▸ **Requirement**
All entries must be given again in full, exactly as they were supplied.

▸ **Available data**
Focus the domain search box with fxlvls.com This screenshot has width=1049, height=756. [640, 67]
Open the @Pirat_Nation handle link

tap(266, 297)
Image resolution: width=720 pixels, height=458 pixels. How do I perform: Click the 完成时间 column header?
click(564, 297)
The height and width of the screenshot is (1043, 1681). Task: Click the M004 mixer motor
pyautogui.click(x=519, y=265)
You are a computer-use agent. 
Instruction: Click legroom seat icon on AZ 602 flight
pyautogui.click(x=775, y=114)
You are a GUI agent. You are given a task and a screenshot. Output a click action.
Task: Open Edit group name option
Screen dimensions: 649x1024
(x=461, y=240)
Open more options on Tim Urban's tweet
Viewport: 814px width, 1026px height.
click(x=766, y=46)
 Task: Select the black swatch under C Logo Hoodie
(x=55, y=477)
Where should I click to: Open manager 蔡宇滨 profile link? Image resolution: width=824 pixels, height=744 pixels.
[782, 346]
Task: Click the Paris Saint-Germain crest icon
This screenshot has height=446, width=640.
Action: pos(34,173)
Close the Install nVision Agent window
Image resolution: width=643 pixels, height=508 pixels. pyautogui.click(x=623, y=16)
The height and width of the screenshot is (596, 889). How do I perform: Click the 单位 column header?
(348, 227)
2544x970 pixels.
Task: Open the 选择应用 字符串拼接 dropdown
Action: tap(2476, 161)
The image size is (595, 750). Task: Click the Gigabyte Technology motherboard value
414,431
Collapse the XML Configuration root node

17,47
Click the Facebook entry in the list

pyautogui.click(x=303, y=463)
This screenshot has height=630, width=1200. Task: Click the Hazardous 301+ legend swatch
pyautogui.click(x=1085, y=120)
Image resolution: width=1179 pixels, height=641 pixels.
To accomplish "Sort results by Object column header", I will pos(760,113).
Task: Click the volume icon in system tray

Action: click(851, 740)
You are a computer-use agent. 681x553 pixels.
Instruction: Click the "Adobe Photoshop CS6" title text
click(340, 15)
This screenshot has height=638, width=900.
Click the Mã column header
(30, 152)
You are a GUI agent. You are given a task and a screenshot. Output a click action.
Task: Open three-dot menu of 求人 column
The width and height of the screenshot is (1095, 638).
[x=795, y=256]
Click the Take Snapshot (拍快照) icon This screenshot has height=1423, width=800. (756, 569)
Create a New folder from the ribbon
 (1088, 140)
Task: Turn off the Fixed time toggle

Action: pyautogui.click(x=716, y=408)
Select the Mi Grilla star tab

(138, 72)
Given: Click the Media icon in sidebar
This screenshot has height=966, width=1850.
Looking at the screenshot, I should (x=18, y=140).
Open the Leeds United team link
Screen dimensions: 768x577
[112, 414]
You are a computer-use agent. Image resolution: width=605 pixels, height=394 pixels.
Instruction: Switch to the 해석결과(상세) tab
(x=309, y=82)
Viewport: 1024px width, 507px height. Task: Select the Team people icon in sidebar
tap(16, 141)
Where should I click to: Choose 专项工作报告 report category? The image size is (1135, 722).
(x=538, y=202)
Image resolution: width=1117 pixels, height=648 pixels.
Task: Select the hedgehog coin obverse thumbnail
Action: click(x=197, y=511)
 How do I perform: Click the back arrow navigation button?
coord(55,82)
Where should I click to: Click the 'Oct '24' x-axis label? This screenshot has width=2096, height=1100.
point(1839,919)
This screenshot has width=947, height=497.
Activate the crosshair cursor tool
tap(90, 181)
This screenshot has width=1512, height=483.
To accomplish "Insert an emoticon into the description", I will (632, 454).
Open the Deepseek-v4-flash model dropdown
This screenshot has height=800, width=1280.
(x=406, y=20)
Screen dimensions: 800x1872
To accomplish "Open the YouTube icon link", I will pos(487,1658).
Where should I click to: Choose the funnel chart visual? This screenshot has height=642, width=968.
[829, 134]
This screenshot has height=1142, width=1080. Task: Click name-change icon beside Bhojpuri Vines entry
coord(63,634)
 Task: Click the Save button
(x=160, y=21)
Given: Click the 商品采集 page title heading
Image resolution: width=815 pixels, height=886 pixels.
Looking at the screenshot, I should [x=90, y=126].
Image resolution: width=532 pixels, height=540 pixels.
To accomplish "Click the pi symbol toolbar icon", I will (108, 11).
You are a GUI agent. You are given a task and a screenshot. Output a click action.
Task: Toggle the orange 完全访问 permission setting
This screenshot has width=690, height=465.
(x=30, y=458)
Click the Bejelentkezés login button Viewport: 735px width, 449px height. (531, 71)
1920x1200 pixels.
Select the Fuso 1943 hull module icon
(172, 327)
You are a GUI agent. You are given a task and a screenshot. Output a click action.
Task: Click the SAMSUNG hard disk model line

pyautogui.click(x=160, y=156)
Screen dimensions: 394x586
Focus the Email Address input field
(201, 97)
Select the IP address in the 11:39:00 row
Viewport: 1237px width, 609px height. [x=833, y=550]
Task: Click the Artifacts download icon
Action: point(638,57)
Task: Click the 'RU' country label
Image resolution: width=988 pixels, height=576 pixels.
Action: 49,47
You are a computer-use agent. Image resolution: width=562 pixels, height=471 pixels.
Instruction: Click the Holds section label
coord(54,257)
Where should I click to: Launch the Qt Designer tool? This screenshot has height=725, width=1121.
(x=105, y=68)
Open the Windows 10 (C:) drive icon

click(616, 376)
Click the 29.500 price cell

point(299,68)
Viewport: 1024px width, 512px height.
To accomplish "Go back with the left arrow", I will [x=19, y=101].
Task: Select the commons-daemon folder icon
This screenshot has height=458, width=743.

▸ **Expected answer**
Focus the domain search box with fxlvls.com This screenshot has width=1049, height=756. [640, 67]
Open the @Pirat_Nation handle link

tap(266, 297)
Image resolution: width=720 pixels, height=458 pixels. How do I perform: Click the 完成时间 column header?
click(564, 297)
The height and width of the screenshot is (1043, 1681). Task: Click the M004 mixer motor
pyautogui.click(x=519, y=265)
You are a computer-use agent. 
Instruction: Click legroom seat icon on AZ 602 flight
pyautogui.click(x=775, y=114)
You are a GUI agent. You are given a task and a screenshot. Output a click action.
Task: Open Edit group name option
Screen dimensions: 649x1024
(x=461, y=240)
Open more options on Tim Urban's tweet
Viewport: 814px width, 1026px height.
click(x=766, y=46)
 Task: Select the black swatch under C Logo Hoodie
(x=55, y=477)
Where should I click to: Open manager 蔡宇滨 profile link? Image resolution: width=824 pixels, height=744 pixels.
[782, 346]
Task: Click the Paris Saint-Germain crest icon
This screenshot has height=446, width=640.
Action: pos(34,173)
Close the Install nVision Agent window
Image resolution: width=643 pixels, height=508 pixels. pyautogui.click(x=623, y=16)
The height and width of the screenshot is (596, 889). How do I perform: Click the 单位 column header?
(348, 227)
2544x970 pixels.
Task: Open the 选择应用 字符串拼接 dropdown
Action: tap(2476, 161)
The image size is (595, 750). Task: Click the Gigabyte Technology motherboard value
414,431
Collapse the XML Configuration root node

17,47
Click the Facebook entry in the list

pyautogui.click(x=303, y=463)
This screenshot has height=630, width=1200. Task: Click the Hazardous 301+ legend swatch
pyautogui.click(x=1085, y=120)
Image resolution: width=1179 pixels, height=641 pixels.
To accomplish "Sort results by Object column header", I will pos(760,113).
Task: Click the volume icon in system tray

Action: click(851, 740)
You are a computer-use agent. 681x553 pixels.
Instruction: Click the "Adobe Photoshop CS6" title text
click(340, 15)
This screenshot has height=638, width=900.
Click the Mã column header
(30, 152)
You are a GUI agent. You are given a task and a screenshot. Output a click action.
Task: Open three-dot menu of 求人 column
The width and height of the screenshot is (1095, 638).
[x=795, y=256]
Click the Take Snapshot (拍快照) icon This screenshot has height=1423, width=800. (756, 569)
Create a New folder from the ribbon
 (1088, 140)
Task: Turn off the Fixed time toggle

Action: pyautogui.click(x=716, y=408)
Select the Mi Grilla star tab

(138, 72)
Given: Click the Media icon in sidebar
This screenshot has height=966, width=1850.
Looking at the screenshot, I should (x=18, y=140).
Open the Leeds United team link
Screen dimensions: 768x577
[112, 414]
You are a computer-use agent. Image resolution: width=605 pixels, height=394 pixels.
Instruction: Switch to the 해석결과(상세) tab
(x=309, y=82)
Viewport: 1024px width, 507px height. Task: Select the Team people icon in sidebar
tap(16, 141)
Where should I click to: Choose 专项工作报告 report category? The image size is (1135, 722).
(x=538, y=202)
Image resolution: width=1117 pixels, height=648 pixels.
Task: Select the hedgehog coin obverse thumbnail
Action: click(x=197, y=511)
 How do I perform: Click the back arrow navigation button?
coord(55,82)
Where should I click to: Click the 'Oct '24' x-axis label? This screenshot has width=2096, height=1100.
point(1839,919)
This screenshot has width=947, height=497.
Activate the crosshair cursor tool
tap(90, 181)
This screenshot has width=1512, height=483.
To accomplish "Insert an emoticon into the description", I will (632, 454).
Open the Deepseek-v4-flash model dropdown
This screenshot has height=800, width=1280.
(x=406, y=20)
Screen dimensions: 800x1872
To accomplish "Open the YouTube icon link", I will pos(487,1658).
Where should I click to: Choose the funnel chart visual? This screenshot has height=642, width=968.
[829, 134]
This screenshot has height=1142, width=1080. Task: Click name-change icon beside Bhojpuri Vines entry
coord(63,634)
 Task: Click the Save button
(x=160, y=21)
Given: Click the 商品采集 page title heading
Image resolution: width=815 pixels, height=886 pixels.
Looking at the screenshot, I should [x=90, y=126].
Image resolution: width=532 pixels, height=540 pixels.
To accomplish "Click the pi symbol toolbar icon", I will (108, 11).
You are a GUI agent. You are given a task and a screenshot. Output a click action.
Task: Toggle the orange 完全访问 permission setting
This screenshot has width=690, height=465.
(x=30, y=458)
Click the Bejelentkezés login button Viewport: 735px width, 449px height. (531, 71)
1920x1200 pixels.
Select the Fuso 1943 hull module icon
(172, 327)
You are a GUI agent. You are given a task and a screenshot. Output a click action.
Task: Click the SAMSUNG hard disk model line

pyautogui.click(x=160, y=156)
Screen dimensions: 394x586
Focus the Email Address input field
(201, 97)
Select the IP address in the 11:39:00 row
Viewport: 1237px width, 609px height. [x=833, y=550]
Task: Click the Artifacts download icon
Action: point(638,57)
Task: Click the 'RU' country label
Image resolution: width=988 pixels, height=576 pixels.
Action: 49,47
You are a computer-use agent. Image resolution: width=562 pixels, height=471 pixels.
Instruction: Click the Holds section label
coord(54,257)
Where should I click to: Launch the Qt Designer tool? This screenshot has height=725, width=1121.
(x=105, y=68)
Open the Windows 10 (C:) drive icon

click(616, 376)
Click the 29.500 price cell

point(299,68)
Viewport: 1024px width, 512px height.
To accomplish "Go back with the left arrow", I will [x=19, y=101].
Task: Select the commons-daemon folder icon
This screenshot has height=458, width=743.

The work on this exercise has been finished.